Q&A Friday #42: Why These Issues?
Question: “A question to consider for Friday: Why is it with record deficits, a decaying public school system, a tax code that favors the lawyers, and rampant earmarking in congress, conservative bloggers spend their time on constitutional amendments about marriage and flag burning? Why not push for a 2 year budget cycle, or an amendment for the line item veto? The conservative cause loses social liberals (that is, leave me alone!!!) who are fiscal conservatives when they legislate behavior rather than process, what say you?” — BradStev2
Answer: Four things:
#1) I haven’t observed bloggers spending an inordinate amount of time talking about the marriage and flag burning amendments.

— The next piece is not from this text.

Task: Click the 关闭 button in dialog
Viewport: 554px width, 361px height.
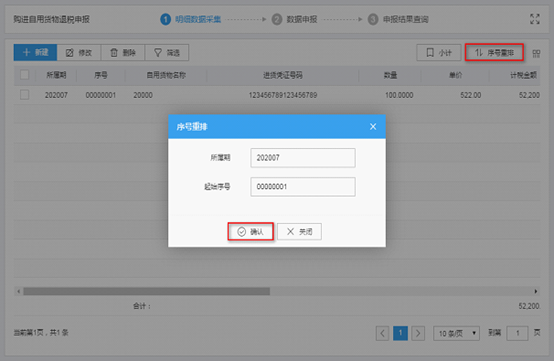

#2) On the other hand, Congress has taken the time to deal more thoroughly with those issues and I don’t agree with the people who say they should be working on “more important matters.” In fact, I’d like to see both Amendments make it through Congress and the Flag Amendment is actually fairly close to doing so. Also, in both cases, because there is a very partisan split, the votes allow people to get a better idea of where both parties stand on gay marriage and flag burning, which is a good thing from my perspective. Last but not least, Congress can’t spend all day, every day, working on whatever the issue du jour is. It’s their job to deal with a wide range of issues, great and small, and you also have to remember that what people think is important is largely dependent on how much they care about what is being debated. As long as Congress isn’t getting into really silly issues or areas they shouldn’t be in to begin with, I don’t have a big problem with the things they choose to debate. Now, how they vote after that debate, that may be a different matter.

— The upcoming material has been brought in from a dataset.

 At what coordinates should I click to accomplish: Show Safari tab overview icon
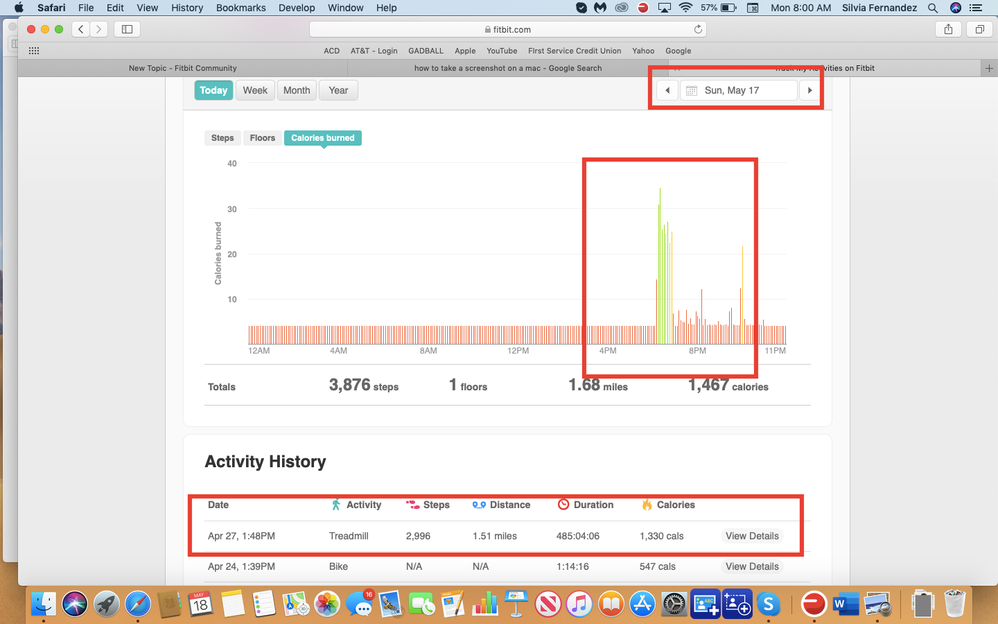tap(979, 29)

#3) When you’re talking about issues on a blog, you can talk about things that aren’t in the news sometimes, but if you try to consistently push issues that aren’t hot and that have no momentum, you’re just tilting at windmills. In other words, there’s a point to regularly hammering on a topic like a Houston hospital pulling the plug on Andrea Clark, Harriet Miers, or illegal immigration — but not much of a point to doing more than briefly touching on issues like the, “2 year budget cycle, or an amendment for the line item veto.” Some issues you may have an outside chance of making a difference on and others you don’t.

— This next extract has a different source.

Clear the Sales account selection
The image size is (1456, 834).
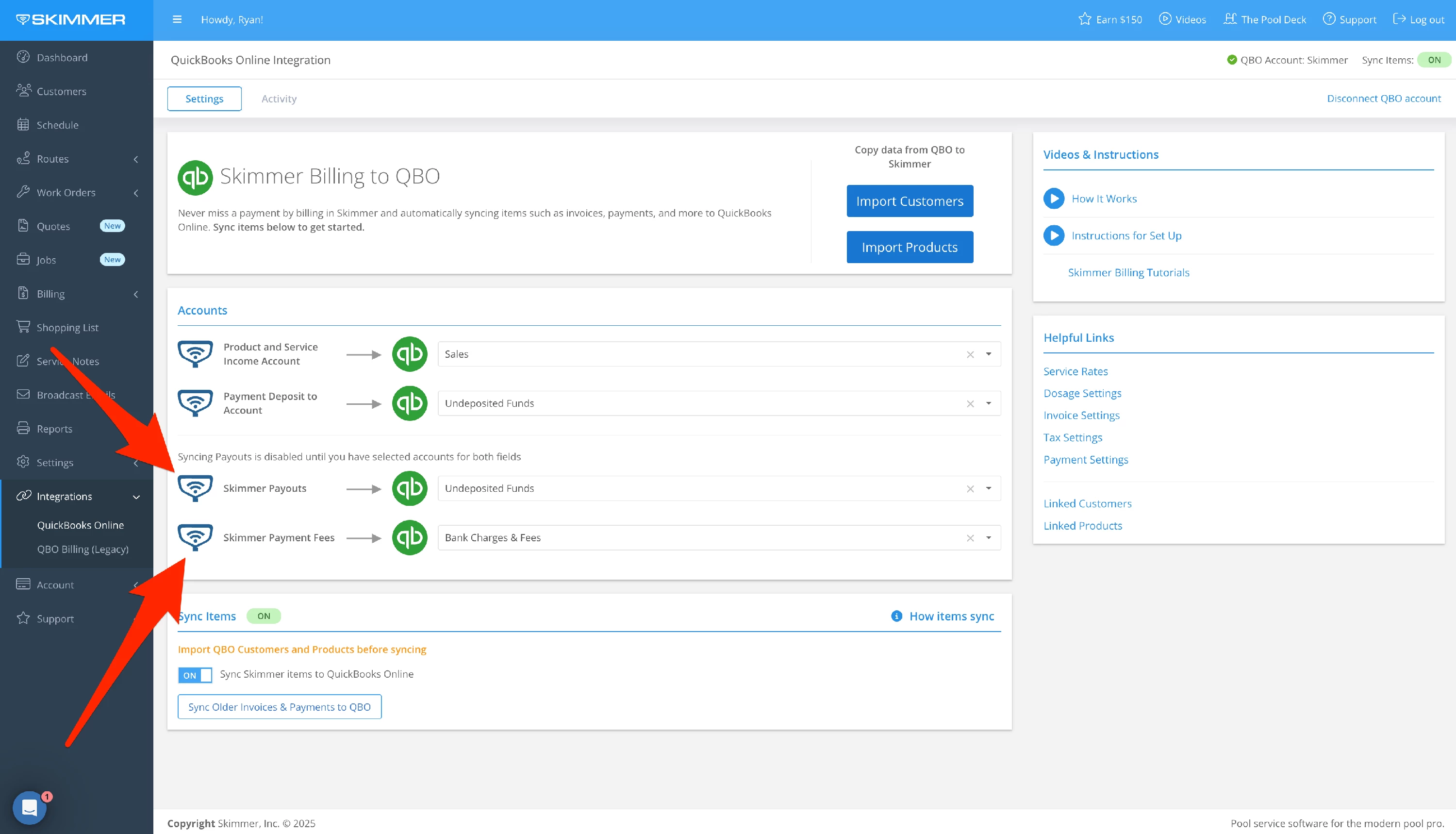(x=970, y=354)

#4) There are people in the Republican Party who don’t like it when the GOP tackles social issues like gay marriage, abortion, or “family values” — however, there are lots of social conservatives who get upset when those issues aren’t treated seriously. In other words, it’s a big tent party and everyone needs to feel their issues are getting a fair shake. I’m sure there are plenty of people out there, on both sides of the “leave me alone”/social conservative divide who disagree, but I think the GOP does a not perfect, but pretty good job of trying to address the concerns of social conservatives without going overboard and getting puritanical or preachy.